**BRIEF**. Read through the entries below and return each line with the word "agent".
** Opening DATA SUPPLIED block **
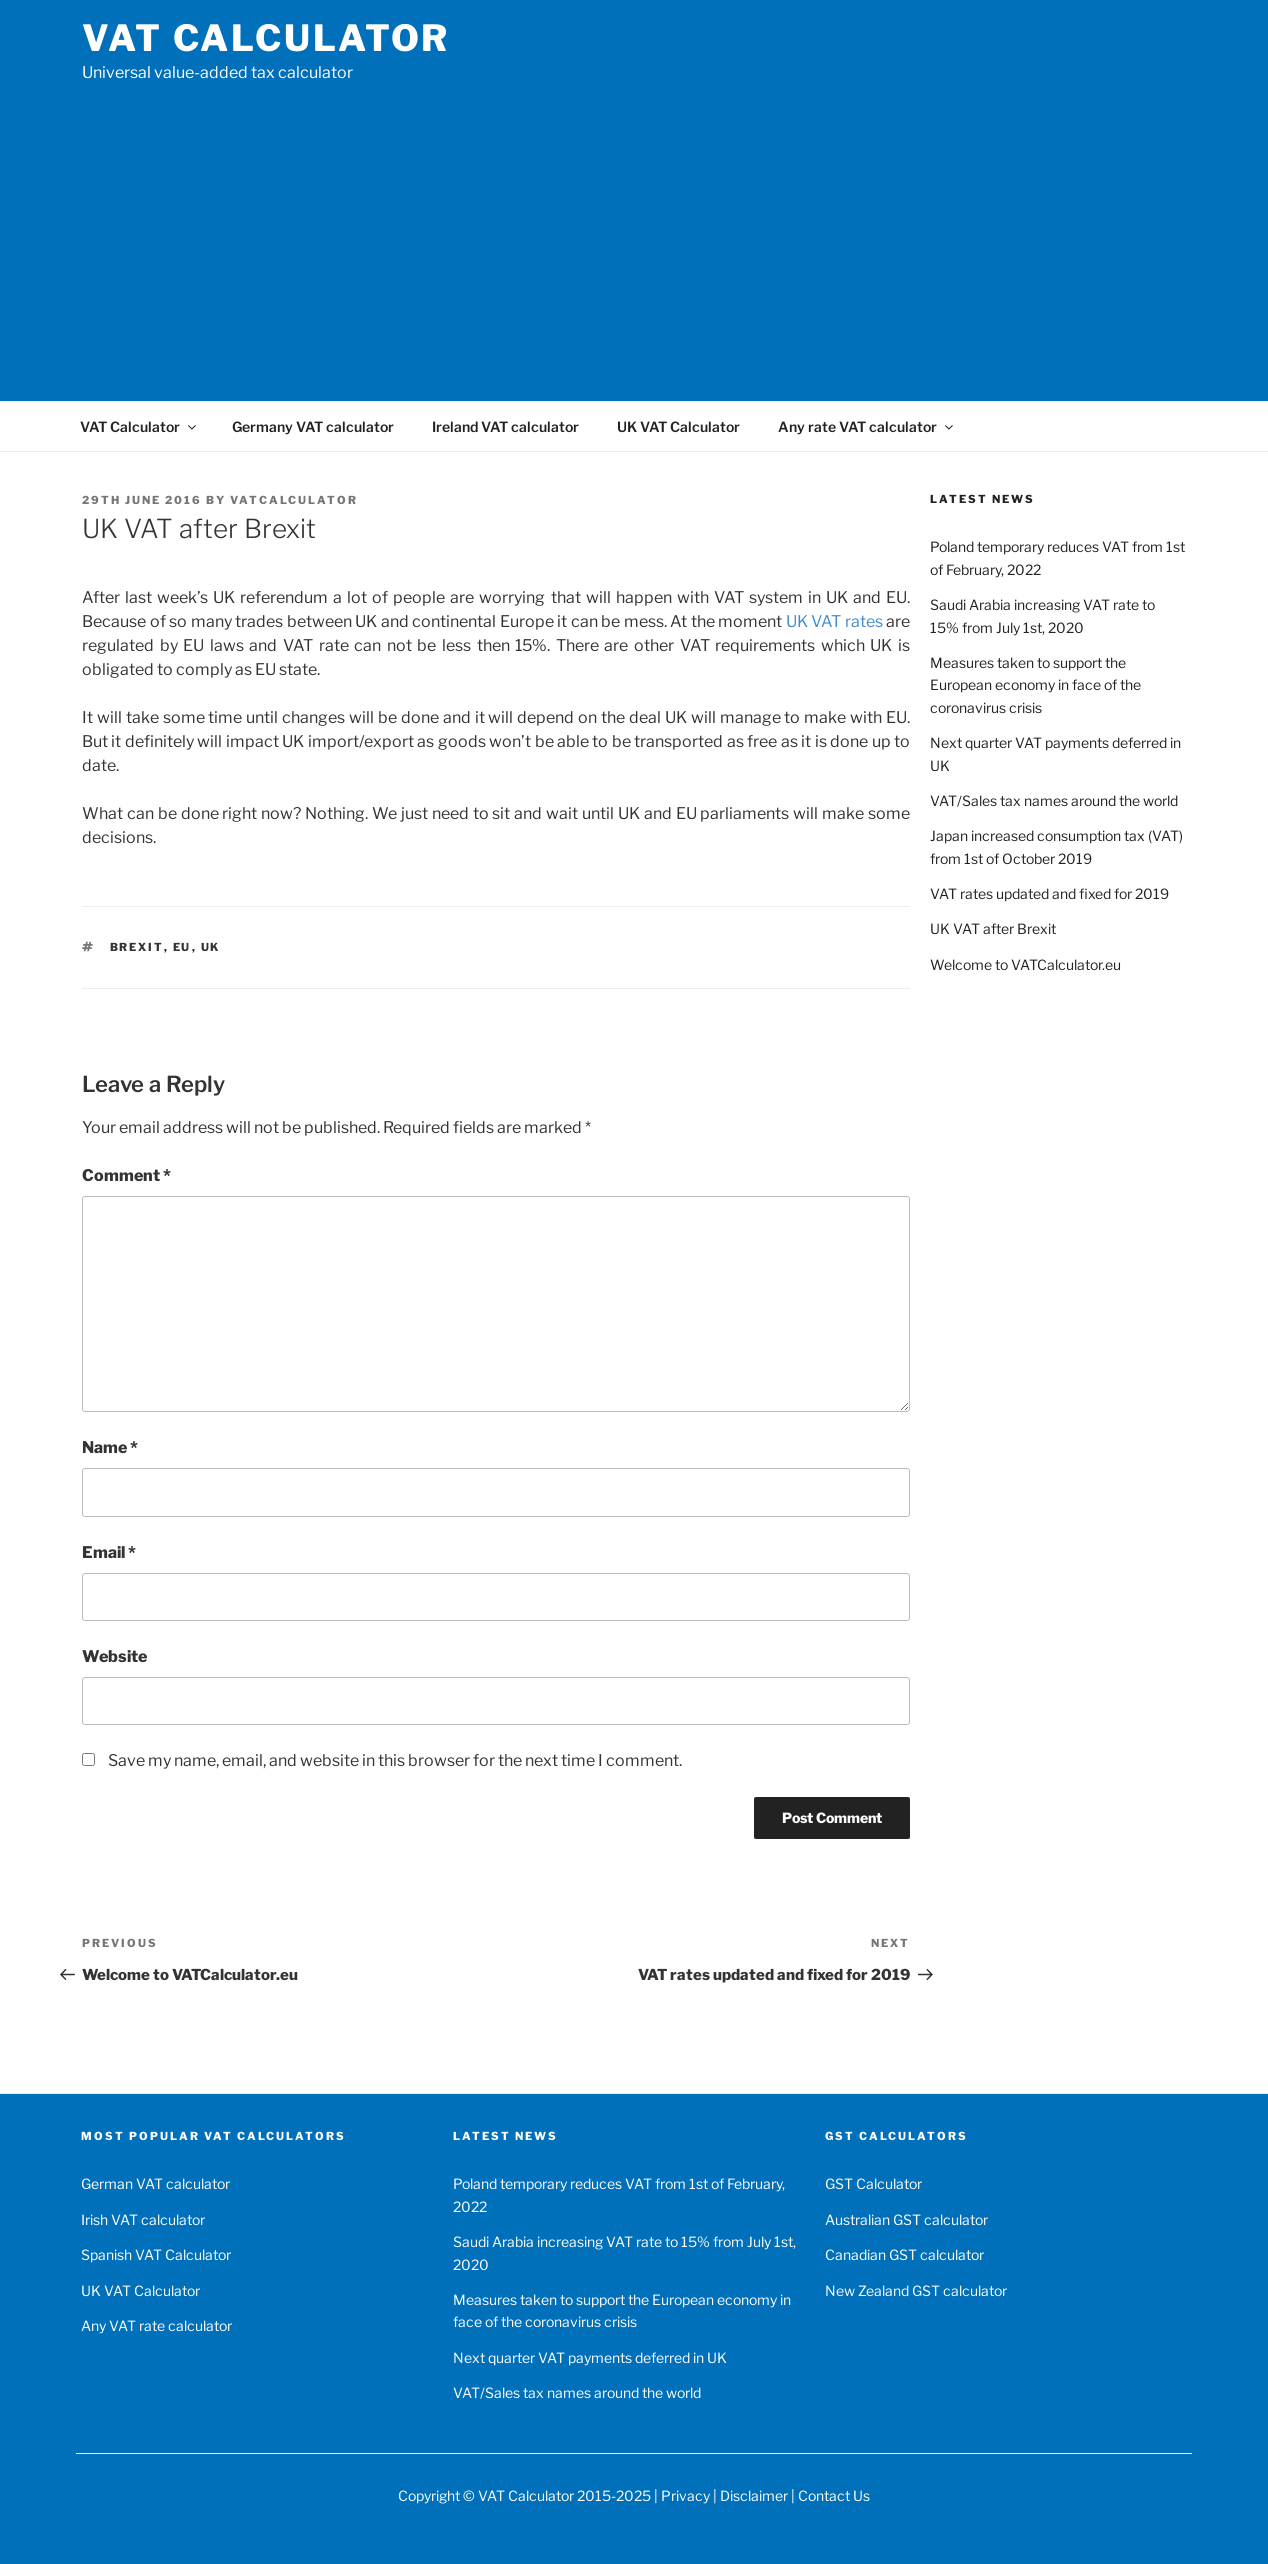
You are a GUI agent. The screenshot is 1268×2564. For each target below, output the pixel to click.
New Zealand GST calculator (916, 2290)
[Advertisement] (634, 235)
** Closing DATA SUPPLIED block **
** Opening DATA SUPPLIED block **
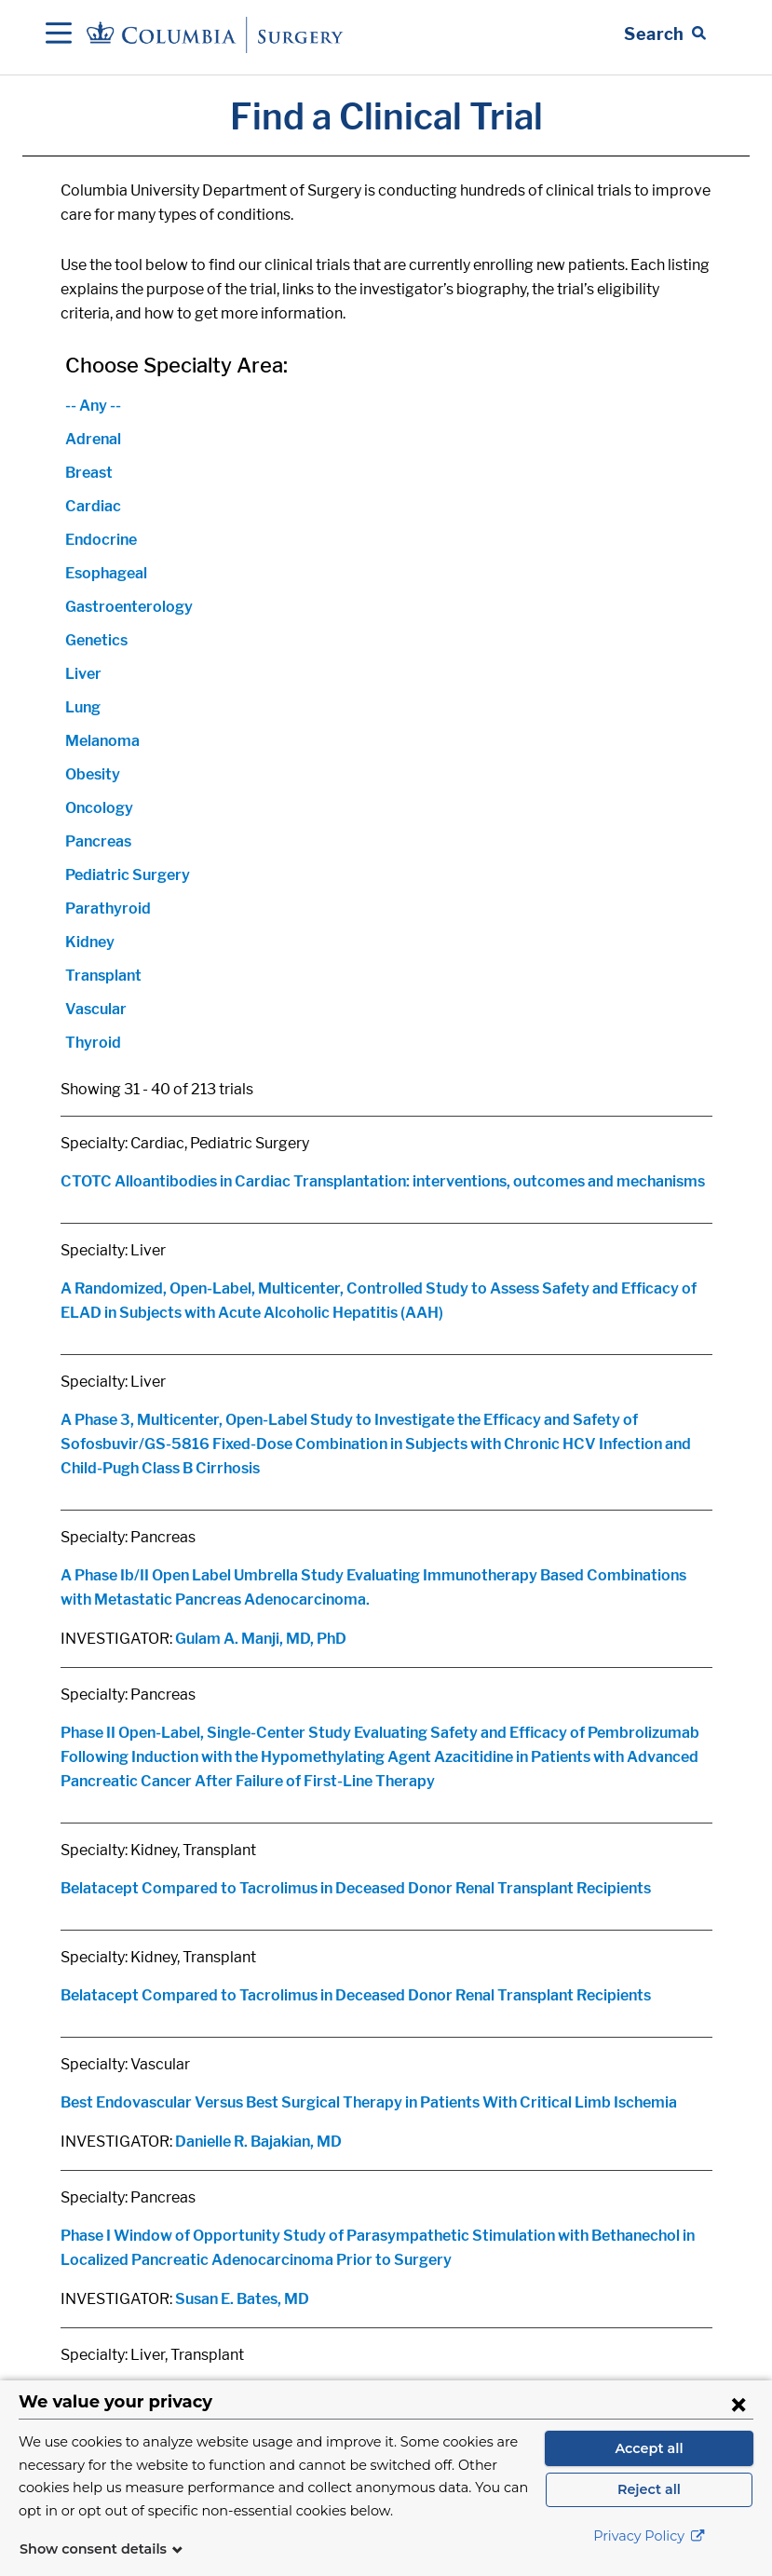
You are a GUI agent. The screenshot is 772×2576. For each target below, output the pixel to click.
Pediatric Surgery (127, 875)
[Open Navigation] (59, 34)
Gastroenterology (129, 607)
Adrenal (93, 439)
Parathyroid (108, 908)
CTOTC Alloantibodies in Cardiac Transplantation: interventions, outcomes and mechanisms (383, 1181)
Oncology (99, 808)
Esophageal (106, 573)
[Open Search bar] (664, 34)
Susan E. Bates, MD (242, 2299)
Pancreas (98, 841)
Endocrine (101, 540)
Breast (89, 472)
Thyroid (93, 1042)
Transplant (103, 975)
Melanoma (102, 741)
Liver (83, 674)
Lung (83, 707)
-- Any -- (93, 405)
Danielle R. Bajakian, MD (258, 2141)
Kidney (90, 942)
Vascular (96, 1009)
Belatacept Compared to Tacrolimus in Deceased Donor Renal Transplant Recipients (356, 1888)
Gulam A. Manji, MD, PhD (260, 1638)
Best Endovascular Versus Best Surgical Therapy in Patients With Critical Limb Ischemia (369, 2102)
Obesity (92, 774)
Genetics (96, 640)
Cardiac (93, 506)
** Closing DATA SUPPLIED block **
**RESPONSE**.
You are a GUI agent. The screenshot is 1268×2564. For each target below, output the pixel to click.
You are a GUI agent. The screenshot is 772×2576. For each target below, output the pixel to click.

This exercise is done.